35. JEAN-FRANÇOIS-CONSTANTIN DE MANIÈRE DE GUER, chevalier, lieutenant-général des armées du roi, capitaine aux gardes françaises depuis le 10 mai 4748, commandeur par honneur de l’ordre royal et militaire de St-Louis, et gouverneur de Landrecies, ne s’était rendu acquéreur du marquisat de Marigny que pour sa vie. Il en rendit aveu le 8 mai 1769.

36. HYACINTHE-JULIEN-ANNE de MANIÈRE DE GUER, chevalier, son neveu, était acquéreur en propriété, et jouit du marquisat après la mort de son oncle en 1771. Cependant, dans le procès-verbal de l’assemblée des trois ordres du grand bailliage de Cotentin, en mars 1789, il n’est désigné que comme propriétaire du marquisat de Marigny, seigneur de Hauteville-la-Guichard, et il est porté absent. Toutefois il prenait le titre de seigneur-marquis de Marigny, baron de Say-Montauban, Cenilly, Quettreville, la Haye-Comtesse, Remilly, seigneur-patron de Hauteville-la-Guichard, Mesnil-Vigot, St-Louet-sur-Lozon, Montfort au Lorey, Mary et autres lieux. Il émigra, et ses biens confisqués furent vendus comme domaines, nationaux.

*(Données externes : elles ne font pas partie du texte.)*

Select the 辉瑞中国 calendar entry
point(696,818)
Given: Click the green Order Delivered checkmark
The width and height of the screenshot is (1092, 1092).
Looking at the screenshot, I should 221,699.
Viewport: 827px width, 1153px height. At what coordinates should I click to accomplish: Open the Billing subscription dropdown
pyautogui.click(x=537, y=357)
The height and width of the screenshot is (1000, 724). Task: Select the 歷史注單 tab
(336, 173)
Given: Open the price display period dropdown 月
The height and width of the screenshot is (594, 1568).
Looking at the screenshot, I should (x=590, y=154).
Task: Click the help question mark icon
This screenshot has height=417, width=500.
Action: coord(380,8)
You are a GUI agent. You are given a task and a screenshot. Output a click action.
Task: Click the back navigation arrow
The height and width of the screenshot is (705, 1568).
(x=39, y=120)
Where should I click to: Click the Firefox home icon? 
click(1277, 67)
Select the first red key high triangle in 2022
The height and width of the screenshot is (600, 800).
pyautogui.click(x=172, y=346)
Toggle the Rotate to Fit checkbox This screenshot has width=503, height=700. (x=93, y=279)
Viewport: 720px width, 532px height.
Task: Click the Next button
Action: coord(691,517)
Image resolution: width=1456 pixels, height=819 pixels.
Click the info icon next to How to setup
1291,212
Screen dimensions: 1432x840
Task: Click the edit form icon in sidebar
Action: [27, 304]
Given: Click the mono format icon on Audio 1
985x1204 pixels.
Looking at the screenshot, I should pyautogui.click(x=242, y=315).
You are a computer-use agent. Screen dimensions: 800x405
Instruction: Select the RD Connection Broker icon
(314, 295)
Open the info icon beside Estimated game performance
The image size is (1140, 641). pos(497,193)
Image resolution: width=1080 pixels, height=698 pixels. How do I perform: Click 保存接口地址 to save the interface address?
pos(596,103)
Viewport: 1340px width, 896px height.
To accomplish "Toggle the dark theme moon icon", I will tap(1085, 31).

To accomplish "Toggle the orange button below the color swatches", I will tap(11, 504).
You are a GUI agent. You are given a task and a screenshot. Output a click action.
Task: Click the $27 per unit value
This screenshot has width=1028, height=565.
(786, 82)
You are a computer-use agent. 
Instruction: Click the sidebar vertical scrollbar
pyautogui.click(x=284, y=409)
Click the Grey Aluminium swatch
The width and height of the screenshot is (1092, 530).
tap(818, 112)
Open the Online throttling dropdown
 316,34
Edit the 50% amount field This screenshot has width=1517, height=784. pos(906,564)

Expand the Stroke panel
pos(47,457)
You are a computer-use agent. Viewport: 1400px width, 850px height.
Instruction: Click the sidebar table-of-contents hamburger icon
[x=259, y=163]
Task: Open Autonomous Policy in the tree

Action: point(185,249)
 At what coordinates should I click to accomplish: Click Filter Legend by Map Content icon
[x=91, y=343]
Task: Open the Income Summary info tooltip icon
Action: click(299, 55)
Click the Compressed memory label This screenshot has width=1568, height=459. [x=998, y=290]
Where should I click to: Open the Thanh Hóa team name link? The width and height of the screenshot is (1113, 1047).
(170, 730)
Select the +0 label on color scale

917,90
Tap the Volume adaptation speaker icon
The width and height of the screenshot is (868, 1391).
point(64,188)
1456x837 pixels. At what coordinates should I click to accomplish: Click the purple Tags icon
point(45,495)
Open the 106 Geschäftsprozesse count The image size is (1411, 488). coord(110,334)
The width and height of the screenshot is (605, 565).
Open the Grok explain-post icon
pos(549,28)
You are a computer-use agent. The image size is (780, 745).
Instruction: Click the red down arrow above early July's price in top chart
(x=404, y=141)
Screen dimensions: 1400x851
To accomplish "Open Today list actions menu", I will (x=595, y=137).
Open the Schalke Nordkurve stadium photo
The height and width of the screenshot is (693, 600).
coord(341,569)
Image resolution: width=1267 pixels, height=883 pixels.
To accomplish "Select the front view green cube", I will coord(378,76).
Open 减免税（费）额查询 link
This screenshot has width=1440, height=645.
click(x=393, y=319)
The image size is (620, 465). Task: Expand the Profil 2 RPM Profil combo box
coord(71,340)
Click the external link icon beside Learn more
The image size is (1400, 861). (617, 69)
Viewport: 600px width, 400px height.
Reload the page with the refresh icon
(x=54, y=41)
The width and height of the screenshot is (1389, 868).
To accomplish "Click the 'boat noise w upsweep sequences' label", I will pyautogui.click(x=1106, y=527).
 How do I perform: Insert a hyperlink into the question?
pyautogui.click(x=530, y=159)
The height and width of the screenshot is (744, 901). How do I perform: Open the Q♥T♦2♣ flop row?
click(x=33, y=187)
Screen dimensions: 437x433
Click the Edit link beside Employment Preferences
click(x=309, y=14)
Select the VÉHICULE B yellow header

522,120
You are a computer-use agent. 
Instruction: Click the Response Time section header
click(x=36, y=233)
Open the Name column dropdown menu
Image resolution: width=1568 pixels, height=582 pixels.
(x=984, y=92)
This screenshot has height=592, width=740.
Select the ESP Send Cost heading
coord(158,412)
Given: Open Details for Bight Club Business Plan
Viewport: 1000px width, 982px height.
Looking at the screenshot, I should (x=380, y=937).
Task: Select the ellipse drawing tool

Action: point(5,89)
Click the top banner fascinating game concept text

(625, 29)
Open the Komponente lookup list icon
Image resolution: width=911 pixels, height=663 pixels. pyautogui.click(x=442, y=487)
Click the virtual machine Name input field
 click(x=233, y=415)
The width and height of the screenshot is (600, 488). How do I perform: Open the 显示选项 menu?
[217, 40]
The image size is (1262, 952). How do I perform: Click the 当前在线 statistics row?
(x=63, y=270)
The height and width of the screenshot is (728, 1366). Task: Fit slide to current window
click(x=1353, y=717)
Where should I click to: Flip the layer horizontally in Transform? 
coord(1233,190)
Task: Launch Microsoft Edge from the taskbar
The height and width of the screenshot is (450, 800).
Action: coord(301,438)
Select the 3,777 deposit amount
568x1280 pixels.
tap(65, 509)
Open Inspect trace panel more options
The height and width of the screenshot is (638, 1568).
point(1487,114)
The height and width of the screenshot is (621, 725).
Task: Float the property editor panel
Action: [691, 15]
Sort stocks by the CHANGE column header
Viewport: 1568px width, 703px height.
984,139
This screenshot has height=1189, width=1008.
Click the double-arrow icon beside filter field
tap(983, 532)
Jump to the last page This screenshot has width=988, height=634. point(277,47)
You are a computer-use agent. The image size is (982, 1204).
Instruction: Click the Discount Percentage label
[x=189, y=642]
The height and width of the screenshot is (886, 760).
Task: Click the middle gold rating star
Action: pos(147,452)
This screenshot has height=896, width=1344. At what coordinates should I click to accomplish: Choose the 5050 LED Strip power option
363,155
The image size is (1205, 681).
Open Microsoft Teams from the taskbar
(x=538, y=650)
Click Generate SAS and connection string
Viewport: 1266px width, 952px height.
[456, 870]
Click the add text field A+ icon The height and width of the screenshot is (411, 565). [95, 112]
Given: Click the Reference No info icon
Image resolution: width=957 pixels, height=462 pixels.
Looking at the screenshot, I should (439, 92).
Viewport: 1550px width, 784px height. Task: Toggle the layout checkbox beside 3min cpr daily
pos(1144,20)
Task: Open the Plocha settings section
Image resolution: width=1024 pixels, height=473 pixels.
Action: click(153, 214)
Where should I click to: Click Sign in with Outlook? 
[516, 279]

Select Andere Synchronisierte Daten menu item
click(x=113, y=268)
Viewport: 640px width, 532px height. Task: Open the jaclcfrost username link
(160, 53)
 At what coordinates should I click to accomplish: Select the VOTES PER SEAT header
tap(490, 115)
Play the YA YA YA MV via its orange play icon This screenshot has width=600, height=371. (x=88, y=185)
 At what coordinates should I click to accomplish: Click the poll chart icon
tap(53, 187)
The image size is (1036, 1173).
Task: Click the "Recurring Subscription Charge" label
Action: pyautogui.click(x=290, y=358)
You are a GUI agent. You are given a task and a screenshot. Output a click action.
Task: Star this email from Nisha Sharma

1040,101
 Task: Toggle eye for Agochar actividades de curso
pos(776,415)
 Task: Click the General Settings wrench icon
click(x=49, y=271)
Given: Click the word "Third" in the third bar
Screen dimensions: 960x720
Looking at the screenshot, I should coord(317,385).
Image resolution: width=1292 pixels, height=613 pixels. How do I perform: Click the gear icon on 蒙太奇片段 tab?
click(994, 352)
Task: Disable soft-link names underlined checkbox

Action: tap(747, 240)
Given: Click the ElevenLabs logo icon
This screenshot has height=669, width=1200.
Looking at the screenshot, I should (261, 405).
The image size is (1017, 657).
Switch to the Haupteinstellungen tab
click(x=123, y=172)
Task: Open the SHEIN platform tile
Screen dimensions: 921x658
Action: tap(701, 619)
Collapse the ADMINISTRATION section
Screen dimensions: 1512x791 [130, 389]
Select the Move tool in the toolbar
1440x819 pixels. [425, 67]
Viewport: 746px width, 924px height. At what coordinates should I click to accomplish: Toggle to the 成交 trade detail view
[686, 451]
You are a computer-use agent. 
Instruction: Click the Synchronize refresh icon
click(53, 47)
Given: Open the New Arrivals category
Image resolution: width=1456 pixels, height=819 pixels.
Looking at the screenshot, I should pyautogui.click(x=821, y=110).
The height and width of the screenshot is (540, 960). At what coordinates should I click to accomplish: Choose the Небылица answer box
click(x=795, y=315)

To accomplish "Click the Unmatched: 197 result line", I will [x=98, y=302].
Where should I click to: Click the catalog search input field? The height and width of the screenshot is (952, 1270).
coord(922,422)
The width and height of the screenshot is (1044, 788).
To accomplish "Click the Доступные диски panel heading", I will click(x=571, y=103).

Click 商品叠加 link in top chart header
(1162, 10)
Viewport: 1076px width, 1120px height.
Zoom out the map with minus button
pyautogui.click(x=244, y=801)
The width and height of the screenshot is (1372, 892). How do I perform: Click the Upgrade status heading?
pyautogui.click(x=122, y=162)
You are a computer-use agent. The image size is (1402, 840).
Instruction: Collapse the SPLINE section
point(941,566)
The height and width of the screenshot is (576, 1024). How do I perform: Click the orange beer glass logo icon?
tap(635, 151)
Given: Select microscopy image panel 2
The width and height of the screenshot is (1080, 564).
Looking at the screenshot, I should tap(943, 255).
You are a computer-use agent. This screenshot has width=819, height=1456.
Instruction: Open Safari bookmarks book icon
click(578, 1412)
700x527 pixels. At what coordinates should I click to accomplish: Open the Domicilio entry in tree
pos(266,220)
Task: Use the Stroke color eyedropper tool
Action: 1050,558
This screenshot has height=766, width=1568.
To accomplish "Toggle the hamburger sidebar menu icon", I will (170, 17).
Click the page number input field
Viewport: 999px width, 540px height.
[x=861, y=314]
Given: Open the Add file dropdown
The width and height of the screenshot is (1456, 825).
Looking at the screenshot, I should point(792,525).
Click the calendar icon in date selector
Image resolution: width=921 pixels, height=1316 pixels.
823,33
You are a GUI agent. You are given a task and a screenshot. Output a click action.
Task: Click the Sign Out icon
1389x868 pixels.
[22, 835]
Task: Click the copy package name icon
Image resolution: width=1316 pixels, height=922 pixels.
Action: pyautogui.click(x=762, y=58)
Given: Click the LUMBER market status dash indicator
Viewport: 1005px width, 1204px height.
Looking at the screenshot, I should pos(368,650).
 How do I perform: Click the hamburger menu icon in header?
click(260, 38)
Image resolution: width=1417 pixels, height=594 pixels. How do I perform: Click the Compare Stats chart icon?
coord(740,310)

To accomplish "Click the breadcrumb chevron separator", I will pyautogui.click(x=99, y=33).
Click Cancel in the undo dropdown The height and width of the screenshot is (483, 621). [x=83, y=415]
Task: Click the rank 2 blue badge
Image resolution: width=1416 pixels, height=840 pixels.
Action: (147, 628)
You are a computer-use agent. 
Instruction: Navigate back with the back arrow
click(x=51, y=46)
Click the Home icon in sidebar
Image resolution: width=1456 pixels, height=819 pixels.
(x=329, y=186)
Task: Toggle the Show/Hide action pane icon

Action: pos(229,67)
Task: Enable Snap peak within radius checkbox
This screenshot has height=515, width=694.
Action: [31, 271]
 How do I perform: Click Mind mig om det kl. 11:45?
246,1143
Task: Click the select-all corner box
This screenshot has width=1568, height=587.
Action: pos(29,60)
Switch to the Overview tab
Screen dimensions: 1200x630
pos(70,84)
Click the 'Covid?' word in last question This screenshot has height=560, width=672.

Avec lui se termine cette liste remplie de noms illustres dans l’ancienne monarchie. Marigny est aujourd’hui un modeste chef-lieu de canton de l’arrondissement de St-Lo, à un demi-kilomètre de la route de St-Lo à Coutances. Le voyageur qui s’y arrête ne se doute pas qu’il est sur une des terres de la vieille famille de Say, dont le nom se trouve encore dans la liste des Lords d’Angleterre, de la famille du HOMMET, dans laquelle la charge de connétable de Normandie était héréditaire, et de la famille de GUÉMÉNÉ, dont l’histoire remplirait des volumes.